**Aim of the exercise:** Wherever the listing has a line with the string "will", copy that line out.

**Listed records:**

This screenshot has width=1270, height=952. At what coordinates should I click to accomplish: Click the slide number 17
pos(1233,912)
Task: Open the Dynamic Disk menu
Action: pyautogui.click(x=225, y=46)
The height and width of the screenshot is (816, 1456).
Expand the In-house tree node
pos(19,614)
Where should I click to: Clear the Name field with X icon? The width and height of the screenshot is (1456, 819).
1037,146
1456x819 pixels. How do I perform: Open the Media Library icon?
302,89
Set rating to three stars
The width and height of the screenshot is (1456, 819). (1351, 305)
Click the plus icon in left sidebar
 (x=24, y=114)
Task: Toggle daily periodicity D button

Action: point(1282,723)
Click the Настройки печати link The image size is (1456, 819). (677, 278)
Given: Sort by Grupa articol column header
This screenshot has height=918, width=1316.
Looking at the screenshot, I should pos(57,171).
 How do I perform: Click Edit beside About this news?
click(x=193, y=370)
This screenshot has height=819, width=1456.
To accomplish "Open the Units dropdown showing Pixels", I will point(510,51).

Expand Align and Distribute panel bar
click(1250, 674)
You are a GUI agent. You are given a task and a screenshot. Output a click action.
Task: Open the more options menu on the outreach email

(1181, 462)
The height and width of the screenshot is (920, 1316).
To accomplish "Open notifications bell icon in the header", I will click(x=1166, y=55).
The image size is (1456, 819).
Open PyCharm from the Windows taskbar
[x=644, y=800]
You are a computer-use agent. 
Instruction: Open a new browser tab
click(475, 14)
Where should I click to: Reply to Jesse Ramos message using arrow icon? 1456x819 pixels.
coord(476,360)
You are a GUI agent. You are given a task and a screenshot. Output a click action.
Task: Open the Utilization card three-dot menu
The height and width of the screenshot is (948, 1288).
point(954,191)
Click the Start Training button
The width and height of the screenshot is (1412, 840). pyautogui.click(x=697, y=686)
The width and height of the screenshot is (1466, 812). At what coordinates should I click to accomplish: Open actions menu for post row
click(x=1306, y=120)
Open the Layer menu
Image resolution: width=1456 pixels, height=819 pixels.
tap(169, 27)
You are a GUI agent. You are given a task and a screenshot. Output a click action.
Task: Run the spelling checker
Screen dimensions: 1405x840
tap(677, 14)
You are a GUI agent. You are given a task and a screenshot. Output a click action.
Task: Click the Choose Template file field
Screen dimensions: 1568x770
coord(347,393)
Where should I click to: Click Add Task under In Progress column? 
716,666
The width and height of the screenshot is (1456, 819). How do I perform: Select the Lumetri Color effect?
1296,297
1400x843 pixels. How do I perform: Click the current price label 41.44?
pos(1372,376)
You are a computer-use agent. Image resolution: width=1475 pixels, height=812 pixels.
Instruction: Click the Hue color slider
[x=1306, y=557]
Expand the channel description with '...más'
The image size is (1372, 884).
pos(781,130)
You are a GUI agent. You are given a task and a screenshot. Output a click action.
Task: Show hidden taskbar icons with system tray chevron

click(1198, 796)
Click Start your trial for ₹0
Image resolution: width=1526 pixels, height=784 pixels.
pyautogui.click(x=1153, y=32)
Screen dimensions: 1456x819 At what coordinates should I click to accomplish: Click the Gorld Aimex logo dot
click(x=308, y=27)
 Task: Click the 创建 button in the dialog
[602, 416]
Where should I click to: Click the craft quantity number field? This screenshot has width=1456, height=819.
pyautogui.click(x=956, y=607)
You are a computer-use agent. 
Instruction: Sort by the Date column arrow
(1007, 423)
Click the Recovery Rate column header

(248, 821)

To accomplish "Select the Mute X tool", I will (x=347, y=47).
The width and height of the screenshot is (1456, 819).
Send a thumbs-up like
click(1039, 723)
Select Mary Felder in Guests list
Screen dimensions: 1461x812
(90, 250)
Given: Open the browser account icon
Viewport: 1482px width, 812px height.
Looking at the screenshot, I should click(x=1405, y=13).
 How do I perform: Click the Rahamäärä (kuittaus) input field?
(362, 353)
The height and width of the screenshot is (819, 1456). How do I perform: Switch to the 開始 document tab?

**Result for this exercise:**
To accomplish "Open the Units dropdown showing Pixels", I will point(510,51).
To accomplish "Open notifications bell icon in the header", I will click(x=1166, y=55).
To accomplish "Select the Mute X tool", I will (x=347, y=47).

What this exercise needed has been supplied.